__Your objective__
Which rows below contain the word "Enable", with case matching exactly? Report each of them in full.

__Record excerpts__
/---

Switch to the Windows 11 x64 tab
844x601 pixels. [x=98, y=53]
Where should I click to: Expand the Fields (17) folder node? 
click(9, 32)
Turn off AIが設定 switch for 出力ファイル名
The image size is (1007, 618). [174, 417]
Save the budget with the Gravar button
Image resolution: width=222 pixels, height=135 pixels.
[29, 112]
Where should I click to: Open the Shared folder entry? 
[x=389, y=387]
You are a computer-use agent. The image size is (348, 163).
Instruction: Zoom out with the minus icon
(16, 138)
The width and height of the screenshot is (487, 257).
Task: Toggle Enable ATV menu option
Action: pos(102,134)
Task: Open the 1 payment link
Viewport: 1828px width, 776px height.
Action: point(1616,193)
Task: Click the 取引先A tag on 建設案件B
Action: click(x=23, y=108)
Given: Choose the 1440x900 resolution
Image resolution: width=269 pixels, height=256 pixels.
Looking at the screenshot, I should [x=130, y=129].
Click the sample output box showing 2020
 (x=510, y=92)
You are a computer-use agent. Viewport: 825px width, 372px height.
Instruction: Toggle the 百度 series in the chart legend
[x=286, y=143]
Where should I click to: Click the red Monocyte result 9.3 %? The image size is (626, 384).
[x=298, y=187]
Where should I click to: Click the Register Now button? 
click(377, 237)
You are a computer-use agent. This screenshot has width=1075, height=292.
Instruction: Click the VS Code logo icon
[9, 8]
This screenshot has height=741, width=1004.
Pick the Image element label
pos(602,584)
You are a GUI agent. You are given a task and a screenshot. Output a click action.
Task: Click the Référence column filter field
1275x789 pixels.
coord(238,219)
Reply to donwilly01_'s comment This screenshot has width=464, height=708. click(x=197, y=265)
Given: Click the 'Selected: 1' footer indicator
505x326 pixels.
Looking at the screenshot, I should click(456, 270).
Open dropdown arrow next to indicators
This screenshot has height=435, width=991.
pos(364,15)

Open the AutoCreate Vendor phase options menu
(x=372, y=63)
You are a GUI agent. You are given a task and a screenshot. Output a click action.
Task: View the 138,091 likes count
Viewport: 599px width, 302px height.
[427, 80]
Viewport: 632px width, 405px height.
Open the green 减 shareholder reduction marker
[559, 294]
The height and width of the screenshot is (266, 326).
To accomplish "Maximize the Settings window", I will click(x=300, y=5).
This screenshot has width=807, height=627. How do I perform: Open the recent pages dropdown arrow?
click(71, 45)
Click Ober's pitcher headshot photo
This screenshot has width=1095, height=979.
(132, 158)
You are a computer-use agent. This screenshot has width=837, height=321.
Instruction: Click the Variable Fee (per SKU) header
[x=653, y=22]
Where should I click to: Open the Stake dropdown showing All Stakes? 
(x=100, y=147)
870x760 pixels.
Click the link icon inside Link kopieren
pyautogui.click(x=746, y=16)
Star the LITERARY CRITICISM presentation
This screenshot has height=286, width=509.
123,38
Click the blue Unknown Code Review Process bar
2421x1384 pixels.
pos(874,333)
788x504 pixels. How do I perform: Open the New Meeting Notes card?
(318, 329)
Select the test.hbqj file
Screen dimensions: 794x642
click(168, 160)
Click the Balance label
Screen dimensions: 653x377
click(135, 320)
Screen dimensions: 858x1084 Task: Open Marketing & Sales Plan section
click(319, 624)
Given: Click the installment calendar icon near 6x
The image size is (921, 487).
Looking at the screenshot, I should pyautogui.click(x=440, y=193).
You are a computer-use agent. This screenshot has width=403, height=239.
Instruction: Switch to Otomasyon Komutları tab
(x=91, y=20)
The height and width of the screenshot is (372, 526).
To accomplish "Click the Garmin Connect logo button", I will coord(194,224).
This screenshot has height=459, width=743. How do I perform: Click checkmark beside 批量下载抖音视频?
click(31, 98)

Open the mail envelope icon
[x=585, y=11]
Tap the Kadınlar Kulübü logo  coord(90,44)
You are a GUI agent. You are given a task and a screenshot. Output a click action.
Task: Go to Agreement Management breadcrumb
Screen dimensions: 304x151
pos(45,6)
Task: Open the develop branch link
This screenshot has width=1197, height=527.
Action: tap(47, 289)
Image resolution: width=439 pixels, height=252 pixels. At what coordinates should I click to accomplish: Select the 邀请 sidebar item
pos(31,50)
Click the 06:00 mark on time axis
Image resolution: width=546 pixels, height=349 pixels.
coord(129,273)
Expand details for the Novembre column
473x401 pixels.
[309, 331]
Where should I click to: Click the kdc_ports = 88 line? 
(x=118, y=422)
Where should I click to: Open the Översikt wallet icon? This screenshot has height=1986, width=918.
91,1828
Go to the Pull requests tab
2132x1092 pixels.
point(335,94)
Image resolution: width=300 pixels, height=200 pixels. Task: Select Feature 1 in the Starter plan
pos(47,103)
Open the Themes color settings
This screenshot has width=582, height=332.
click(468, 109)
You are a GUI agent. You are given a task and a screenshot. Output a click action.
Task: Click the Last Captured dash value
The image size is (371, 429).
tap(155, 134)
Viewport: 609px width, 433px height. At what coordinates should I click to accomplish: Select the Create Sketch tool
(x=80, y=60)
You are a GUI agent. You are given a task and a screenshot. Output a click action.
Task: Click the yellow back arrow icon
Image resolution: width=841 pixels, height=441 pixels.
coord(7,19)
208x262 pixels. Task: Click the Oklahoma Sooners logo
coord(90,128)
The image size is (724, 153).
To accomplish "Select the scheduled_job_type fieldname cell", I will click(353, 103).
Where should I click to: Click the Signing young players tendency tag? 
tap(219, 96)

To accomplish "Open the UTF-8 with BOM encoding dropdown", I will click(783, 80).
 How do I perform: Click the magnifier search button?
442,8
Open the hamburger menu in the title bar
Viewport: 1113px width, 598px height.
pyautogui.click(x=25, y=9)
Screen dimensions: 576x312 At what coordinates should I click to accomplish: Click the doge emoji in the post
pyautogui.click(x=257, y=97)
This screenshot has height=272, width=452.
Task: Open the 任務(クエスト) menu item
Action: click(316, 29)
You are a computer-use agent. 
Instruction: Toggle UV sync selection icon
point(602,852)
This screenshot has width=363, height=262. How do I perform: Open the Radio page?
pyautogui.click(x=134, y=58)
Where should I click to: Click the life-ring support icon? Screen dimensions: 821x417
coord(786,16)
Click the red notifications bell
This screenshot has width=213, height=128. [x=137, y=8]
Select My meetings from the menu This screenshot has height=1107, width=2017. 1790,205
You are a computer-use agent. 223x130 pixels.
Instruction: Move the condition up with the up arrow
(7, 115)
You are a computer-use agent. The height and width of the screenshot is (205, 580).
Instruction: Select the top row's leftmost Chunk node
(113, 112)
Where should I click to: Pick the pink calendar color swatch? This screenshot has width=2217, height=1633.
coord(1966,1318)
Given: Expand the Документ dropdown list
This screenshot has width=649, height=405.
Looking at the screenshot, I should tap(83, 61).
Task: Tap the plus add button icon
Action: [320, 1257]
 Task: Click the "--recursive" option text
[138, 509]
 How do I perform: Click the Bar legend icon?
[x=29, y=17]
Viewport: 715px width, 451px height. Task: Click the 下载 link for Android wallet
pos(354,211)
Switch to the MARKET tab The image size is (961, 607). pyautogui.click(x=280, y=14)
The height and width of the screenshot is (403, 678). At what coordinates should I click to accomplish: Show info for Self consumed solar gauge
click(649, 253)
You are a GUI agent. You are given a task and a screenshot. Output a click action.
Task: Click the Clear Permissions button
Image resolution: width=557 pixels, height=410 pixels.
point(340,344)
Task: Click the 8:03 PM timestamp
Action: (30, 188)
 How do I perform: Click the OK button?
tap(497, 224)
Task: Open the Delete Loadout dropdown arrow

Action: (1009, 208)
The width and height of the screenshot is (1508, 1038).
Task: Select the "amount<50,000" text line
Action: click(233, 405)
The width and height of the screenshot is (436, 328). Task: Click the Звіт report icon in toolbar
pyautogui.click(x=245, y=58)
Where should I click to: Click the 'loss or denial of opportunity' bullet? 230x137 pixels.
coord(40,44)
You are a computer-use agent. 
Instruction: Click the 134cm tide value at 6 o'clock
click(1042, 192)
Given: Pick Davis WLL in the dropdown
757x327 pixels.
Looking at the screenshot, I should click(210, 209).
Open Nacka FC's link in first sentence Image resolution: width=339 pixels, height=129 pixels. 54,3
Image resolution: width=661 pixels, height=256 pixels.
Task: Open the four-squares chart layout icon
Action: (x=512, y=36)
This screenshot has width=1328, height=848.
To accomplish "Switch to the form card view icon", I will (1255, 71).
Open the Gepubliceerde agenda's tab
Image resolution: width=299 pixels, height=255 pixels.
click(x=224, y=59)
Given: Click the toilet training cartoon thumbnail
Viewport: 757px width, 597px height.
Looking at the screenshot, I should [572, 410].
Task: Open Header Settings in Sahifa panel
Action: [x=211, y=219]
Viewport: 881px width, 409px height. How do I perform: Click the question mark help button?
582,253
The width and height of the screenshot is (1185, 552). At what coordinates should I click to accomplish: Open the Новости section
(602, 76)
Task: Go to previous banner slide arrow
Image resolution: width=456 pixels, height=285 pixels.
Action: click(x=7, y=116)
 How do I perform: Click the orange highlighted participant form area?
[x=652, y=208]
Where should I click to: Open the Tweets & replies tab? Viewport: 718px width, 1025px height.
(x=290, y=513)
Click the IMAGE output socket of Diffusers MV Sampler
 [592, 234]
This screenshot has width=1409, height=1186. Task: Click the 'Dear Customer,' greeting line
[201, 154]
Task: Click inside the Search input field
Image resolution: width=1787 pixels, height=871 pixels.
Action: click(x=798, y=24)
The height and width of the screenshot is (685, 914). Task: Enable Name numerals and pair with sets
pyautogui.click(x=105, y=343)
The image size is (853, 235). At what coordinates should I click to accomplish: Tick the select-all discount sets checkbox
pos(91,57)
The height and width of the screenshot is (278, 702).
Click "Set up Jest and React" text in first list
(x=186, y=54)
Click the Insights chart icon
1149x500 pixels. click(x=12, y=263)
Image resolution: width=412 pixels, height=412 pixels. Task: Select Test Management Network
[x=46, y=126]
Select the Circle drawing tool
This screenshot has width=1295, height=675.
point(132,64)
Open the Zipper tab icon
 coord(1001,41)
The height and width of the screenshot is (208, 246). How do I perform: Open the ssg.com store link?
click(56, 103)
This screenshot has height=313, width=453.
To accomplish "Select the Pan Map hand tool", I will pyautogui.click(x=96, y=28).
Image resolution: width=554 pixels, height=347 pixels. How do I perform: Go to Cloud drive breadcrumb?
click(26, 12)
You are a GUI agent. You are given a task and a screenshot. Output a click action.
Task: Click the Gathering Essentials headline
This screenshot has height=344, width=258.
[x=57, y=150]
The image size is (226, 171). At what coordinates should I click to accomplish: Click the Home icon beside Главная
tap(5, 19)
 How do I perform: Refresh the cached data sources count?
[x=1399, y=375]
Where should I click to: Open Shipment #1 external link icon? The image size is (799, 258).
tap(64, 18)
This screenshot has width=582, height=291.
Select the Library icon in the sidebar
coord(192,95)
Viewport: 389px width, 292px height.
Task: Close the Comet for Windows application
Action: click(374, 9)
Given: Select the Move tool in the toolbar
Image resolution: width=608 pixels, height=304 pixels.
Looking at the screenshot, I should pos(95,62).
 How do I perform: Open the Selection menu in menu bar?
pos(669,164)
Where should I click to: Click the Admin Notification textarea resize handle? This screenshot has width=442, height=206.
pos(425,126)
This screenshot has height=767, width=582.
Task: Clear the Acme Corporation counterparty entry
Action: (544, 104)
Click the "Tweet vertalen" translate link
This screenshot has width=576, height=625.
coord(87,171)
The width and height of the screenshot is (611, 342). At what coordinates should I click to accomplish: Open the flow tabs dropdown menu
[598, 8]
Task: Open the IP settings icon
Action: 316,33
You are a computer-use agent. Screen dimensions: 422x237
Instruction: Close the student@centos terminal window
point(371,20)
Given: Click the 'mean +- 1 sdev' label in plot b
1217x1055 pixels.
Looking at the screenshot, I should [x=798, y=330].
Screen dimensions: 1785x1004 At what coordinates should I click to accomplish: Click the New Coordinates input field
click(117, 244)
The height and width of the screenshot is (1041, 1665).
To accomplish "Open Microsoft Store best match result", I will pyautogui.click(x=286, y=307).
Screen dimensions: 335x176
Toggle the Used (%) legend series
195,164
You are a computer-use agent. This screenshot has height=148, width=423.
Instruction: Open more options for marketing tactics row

\---

__Complete response__
Task: Toggle Enable ATV menu option
The height and width of the screenshot is (685, 914). Task: Enable Name numerals and pair with sets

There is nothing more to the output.